La pièce de Graziane Finzi et de Ricardo Mandolini Romanza a la muerte de un ave a d’abord cette vertu didactique éducatrice de l’oreille, consistant à mettre en relation et en opposition troublantes deux mondes musicaux, acoustique (clarinette jouée réellement par l’instrumentiste) et acousmatique. Outre le clin d’œil (perceptible même à une oreille peu cultivée) en direction d’une très classique forme sonate avec des « mouvements » et une sorte de technique narrative, elle trouble et rafraîchit délicieusement la passion auditive de l’identification en mêlant ces deux mondes, en les rendant tantôt tragiquement disjoints dans une sorte de dialogue désespéré où en essayant de se répondre ils ne parviennent qu’à du « malentendu », tantôt ludiquement interchangeables car il arrive que la clarinette émette des sons proprement impossibles à identifier et même à localiser, et que, inversement, des appareils sorte un son de concert « plus musique, tu meurs… ». Toutes les couleurs de la dissemblance et du mimétisme, du « je t’aime moi non plus » entre ces deux mondes sont parcourues. Merci de m’avoir fait entendre l’électroacoustique comme si c’était un orchestre ordinaire, merci de m’avoir fait entendre la clarinette comme jamais et de faire que toujours dorénavant je l’entendrai sur le fond de cette oscillation critique que vous lui avez rendue. Maintenant, mon oreille est prête à ce nettoyage pour tous les autres timbres instrumentaux.

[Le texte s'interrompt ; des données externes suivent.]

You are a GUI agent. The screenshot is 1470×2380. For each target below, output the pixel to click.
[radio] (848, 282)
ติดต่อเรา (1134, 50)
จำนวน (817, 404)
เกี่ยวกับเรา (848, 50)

Trois pièces me semblent pouvoir s’articuler selon la continuité d’une variation sur l’inouï, que pour plus de commodité conceptuelle j’appellerai l’étrange. L’étrangeté, on le sait mieux depuis Brecht, est un opérateur esthétique fondamental : le vers ramène la prose à son étrangeté et me la fait découvrir, de même la littérature en général me rend ma propre langue étrangère et m’en restitue la saveur, de même le son musical par son caractère inouï rend mon oreille attentive à toute sonorité pour elle-même. Mais on peut procéder à cette « étrangéisation » selon différentes modalités.

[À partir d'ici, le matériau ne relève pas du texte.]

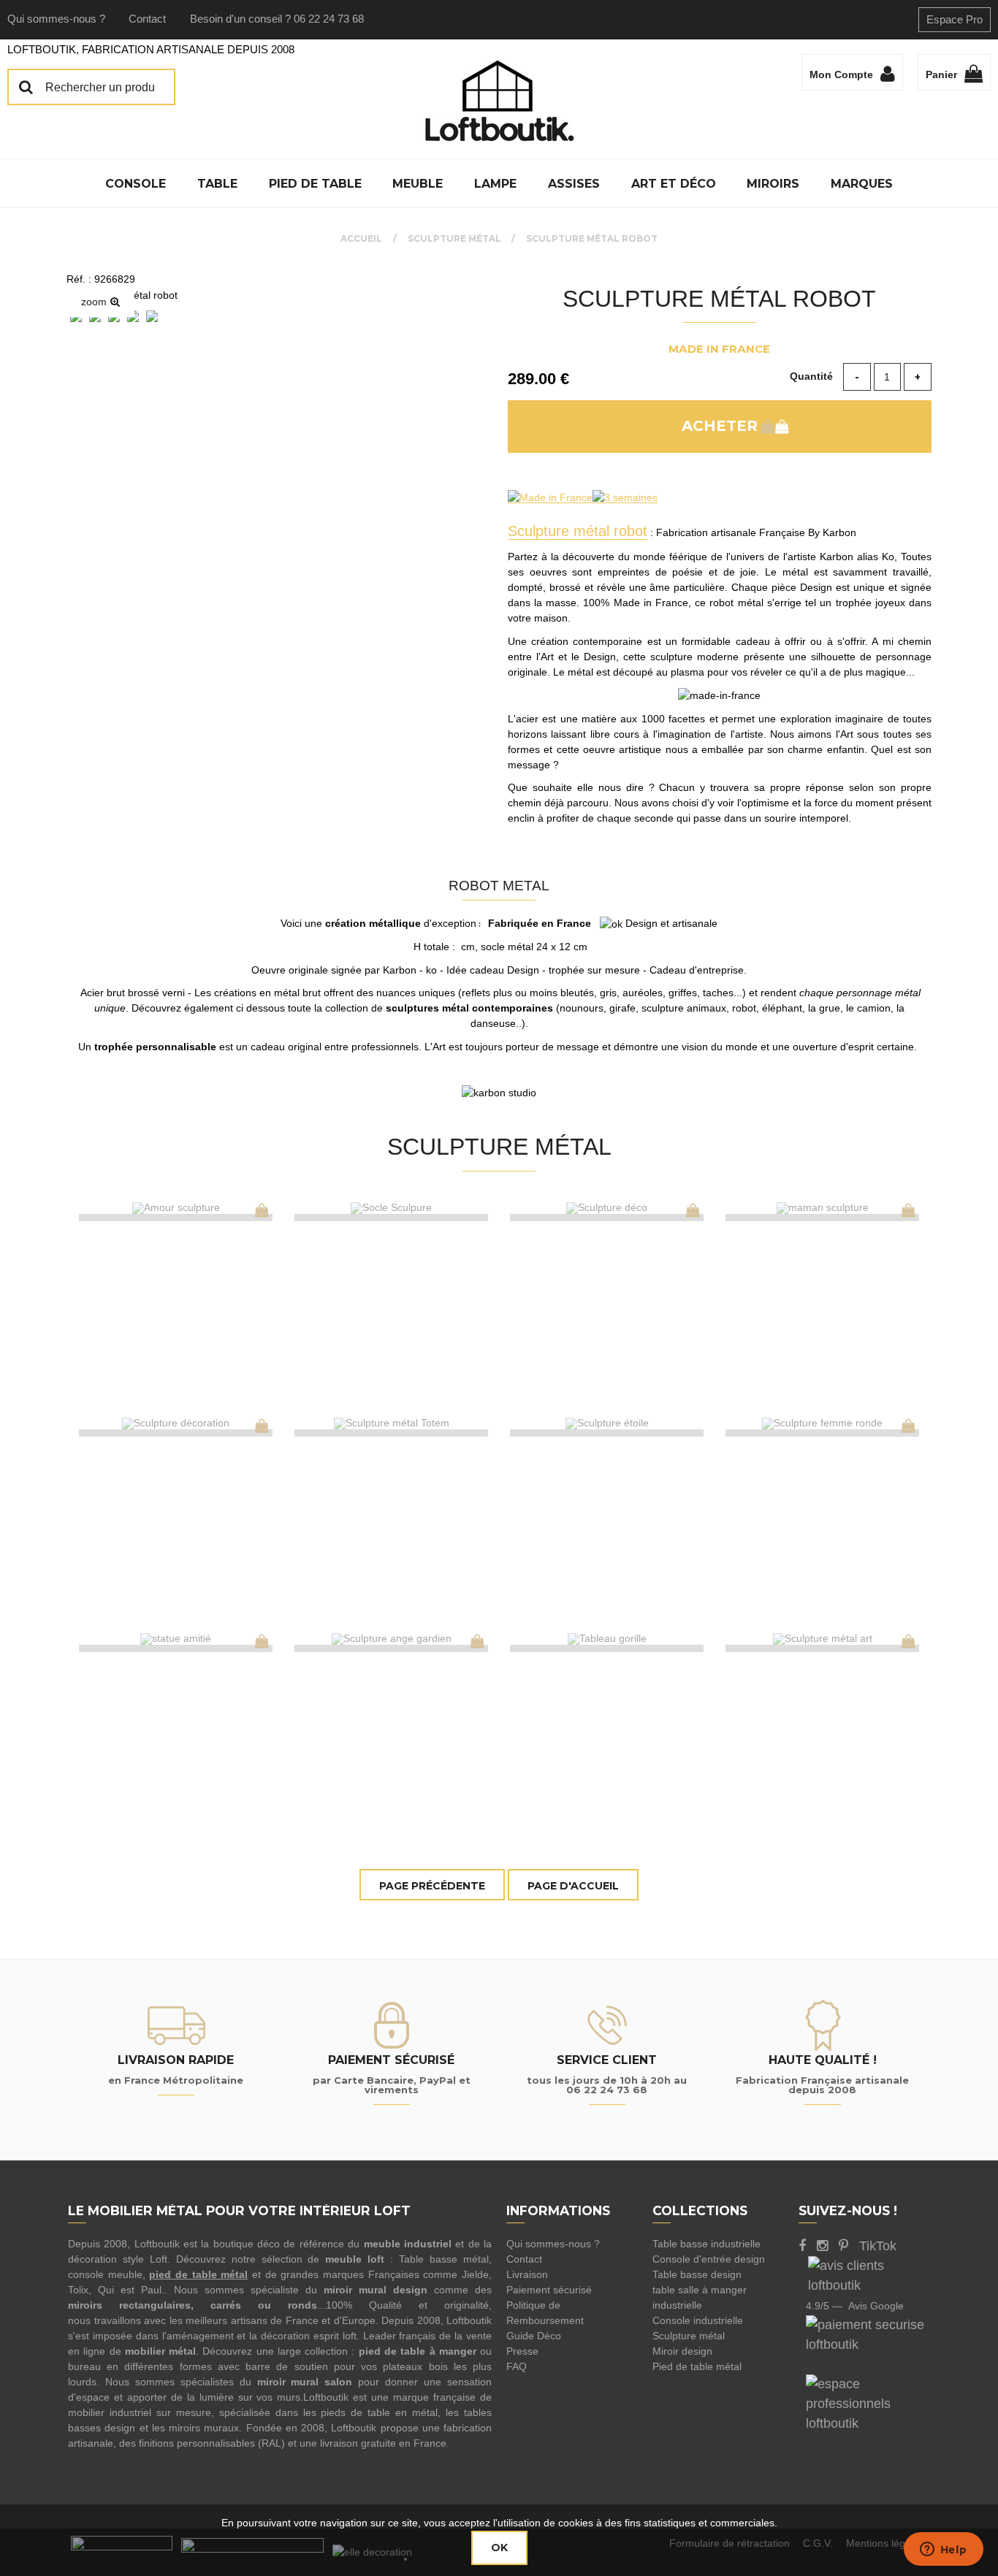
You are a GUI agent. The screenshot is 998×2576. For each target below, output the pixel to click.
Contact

1° L’effet de merveilleux.

L’étrange est autonomisé, traité comme étrange, exalté : il forme alors un monde à part entière, car ne serait-ce que pour être perceptible comme objet, il faut qu’il s’organise comme monde, avec des lois, avec un espace, un temps. Il se présente alors comme un analogon de la nature, une surnature se présente toujours comme une quasi-nature. C’est une nature autre que celle que nous connaissons, mais qui ressemble à une nature possible. Telle est la pièce de Annette Vande Gorne Ce qu’a vu le vent d’Est. Organisée selon une poétique de merveilleux (je prends ce terme au sens strict : le merveilleux n’est pas un miraculeux, c’est ce que pourrait être une nature telle que nous n’en rencontrerons jamais, mais une nature quand même, un monde), elle se réfère à Debussy et à ses grandes pièces « naturelles » (la mer, le vent). C’est une cosmologie supposée : tout y est nouveau, mais rien n’y est vraiment menaçant ni inquiétant, puisque je comprends que c’est un monde, je peux l’entendre comme monde, comme si je l’avais moi-même produit. Le sujet, par l’oreille, s’y constitue.


2° L’effet comique.

L’étrange, à l’opposé, est réduit, raillé, présenté comme étrange et puis ramené à sa pauvreté, traité caricaturalement : c’est le comique. J’éclate de rire en me disant : « mais ce n’était que cela ! ». la reconnaissance est ici sollicitée pour démystifier, rabattre, banaliser. Tel est l’effet que je ressens à l’audition de la pièce de Lucien Goethals Contrapuntos qui me semble fondée sur un appel toujours un peu ironique à la reconnaissance.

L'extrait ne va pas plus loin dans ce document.